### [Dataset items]
::::

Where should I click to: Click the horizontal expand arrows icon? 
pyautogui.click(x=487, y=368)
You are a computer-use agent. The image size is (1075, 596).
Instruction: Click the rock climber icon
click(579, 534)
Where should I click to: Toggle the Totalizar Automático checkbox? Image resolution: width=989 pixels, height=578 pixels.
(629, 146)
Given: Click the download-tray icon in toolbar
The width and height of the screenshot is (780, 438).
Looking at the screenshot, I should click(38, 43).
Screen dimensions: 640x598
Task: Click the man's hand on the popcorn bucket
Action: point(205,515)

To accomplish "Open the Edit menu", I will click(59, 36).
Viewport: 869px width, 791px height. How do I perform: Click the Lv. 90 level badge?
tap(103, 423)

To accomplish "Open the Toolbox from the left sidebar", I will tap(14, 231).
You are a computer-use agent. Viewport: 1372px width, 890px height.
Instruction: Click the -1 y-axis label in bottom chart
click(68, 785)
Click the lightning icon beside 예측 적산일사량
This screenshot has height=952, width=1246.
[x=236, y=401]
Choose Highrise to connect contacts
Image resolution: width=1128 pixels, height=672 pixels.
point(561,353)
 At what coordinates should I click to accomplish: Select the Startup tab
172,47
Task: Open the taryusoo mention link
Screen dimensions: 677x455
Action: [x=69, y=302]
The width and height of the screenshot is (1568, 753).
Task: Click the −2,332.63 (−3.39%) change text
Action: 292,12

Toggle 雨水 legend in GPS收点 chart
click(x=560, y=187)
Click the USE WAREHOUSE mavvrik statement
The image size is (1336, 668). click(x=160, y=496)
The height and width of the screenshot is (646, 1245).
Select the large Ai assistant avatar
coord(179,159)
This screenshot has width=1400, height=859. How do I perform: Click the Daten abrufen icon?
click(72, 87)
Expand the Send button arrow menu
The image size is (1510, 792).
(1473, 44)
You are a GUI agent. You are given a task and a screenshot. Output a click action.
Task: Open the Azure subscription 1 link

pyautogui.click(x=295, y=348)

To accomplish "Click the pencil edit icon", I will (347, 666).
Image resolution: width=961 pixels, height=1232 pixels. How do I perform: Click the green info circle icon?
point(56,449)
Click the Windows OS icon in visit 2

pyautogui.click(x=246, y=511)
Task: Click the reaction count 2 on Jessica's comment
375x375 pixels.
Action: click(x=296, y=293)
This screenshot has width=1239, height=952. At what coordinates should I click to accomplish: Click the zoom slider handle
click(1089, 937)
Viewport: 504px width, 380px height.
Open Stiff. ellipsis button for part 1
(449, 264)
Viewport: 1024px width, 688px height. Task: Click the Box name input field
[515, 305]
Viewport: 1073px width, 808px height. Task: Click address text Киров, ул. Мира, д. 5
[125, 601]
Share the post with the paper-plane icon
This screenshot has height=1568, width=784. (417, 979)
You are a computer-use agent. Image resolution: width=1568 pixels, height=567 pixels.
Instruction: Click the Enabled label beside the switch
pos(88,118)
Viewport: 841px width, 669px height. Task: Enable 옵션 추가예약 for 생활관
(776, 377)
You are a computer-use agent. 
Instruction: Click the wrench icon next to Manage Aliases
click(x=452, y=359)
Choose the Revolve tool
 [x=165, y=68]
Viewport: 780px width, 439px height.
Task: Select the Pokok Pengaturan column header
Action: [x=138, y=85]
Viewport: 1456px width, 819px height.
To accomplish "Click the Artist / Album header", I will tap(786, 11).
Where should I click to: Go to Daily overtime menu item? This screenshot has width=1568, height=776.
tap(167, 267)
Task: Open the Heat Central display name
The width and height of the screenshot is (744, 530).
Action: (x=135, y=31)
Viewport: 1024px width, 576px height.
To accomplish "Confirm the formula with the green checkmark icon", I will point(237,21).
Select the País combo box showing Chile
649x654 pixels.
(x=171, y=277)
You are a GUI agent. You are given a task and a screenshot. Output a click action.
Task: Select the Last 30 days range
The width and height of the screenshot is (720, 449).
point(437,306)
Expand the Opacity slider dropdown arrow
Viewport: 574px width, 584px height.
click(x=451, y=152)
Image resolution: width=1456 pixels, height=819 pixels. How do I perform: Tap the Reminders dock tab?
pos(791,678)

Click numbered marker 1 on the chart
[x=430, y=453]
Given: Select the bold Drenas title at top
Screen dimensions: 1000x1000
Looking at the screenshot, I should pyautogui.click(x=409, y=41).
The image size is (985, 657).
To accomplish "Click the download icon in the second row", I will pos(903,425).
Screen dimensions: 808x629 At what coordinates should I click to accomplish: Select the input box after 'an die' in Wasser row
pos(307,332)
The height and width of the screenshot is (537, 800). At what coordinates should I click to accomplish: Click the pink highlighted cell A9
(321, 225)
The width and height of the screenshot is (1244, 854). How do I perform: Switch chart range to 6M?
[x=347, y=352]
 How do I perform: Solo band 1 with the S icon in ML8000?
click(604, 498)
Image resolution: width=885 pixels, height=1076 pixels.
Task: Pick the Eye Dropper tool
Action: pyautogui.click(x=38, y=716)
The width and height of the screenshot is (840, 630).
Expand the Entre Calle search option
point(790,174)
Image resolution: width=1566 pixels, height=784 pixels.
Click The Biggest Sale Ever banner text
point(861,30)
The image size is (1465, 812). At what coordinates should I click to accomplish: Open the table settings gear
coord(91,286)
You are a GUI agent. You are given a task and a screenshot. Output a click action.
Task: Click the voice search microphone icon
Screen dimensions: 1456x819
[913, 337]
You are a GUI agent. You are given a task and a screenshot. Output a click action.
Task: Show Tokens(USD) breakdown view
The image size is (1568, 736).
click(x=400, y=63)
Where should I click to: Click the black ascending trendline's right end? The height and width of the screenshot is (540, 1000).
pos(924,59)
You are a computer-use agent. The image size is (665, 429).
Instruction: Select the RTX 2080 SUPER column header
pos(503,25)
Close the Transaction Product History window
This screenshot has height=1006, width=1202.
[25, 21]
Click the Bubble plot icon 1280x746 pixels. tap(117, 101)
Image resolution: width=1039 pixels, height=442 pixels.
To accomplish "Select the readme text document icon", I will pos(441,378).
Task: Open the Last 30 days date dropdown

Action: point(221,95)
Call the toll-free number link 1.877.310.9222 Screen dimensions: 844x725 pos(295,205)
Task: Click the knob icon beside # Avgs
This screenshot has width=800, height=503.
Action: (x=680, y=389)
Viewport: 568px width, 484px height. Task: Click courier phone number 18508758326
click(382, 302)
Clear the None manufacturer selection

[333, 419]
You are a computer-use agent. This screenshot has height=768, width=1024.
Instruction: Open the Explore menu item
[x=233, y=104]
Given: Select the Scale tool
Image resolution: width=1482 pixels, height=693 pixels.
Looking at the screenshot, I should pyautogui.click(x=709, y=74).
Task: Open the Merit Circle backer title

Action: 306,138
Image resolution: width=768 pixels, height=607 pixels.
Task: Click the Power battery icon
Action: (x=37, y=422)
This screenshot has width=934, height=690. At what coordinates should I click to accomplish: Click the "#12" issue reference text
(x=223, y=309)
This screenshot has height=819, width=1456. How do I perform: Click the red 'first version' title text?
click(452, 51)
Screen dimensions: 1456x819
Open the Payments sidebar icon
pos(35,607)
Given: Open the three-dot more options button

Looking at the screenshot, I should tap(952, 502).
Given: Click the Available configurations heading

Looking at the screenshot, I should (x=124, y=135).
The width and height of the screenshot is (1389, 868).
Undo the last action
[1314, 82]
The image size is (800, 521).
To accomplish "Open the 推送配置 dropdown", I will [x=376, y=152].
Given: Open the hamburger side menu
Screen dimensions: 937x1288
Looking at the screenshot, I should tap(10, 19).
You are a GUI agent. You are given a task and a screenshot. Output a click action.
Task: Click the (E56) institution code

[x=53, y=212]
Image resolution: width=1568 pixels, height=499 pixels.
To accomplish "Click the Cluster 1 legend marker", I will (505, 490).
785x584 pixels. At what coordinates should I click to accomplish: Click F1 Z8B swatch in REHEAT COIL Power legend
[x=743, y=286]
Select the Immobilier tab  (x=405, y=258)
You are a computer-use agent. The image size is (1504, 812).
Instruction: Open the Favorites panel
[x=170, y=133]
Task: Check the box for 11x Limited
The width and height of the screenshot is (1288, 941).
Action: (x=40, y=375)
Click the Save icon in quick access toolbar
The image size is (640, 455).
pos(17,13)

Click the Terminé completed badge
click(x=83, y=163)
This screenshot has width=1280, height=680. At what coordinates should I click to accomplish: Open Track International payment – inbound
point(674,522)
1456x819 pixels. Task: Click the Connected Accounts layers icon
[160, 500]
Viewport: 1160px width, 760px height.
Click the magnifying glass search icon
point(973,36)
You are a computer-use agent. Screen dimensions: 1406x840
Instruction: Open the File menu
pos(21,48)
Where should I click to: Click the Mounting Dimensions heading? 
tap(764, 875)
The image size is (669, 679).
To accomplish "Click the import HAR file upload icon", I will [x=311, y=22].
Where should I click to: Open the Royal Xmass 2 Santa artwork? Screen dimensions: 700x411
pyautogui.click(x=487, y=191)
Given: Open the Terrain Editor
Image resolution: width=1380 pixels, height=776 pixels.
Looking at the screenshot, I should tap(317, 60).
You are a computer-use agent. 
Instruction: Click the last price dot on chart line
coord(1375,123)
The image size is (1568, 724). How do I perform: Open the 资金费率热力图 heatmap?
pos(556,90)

::::

### [Your goal]
Reproduce the listing above without any change, beginning with the line that contains "Image resolution: width=1456" and continuing through the line that contains "should pyautogui.click(x=409, y=41).", both included.

### [Answer to the exercise]
Image resolution: width=1456 pixels, height=819 pixels. How do I perform: Tap the Reminders dock tab?
pos(791,678)

Click numbered marker 1 on the chart
[x=430, y=453]
Given: Select the bold Drenas title at top
Screen dimensions: 1000x1000
Looking at the screenshot, I should pyautogui.click(x=409, y=41).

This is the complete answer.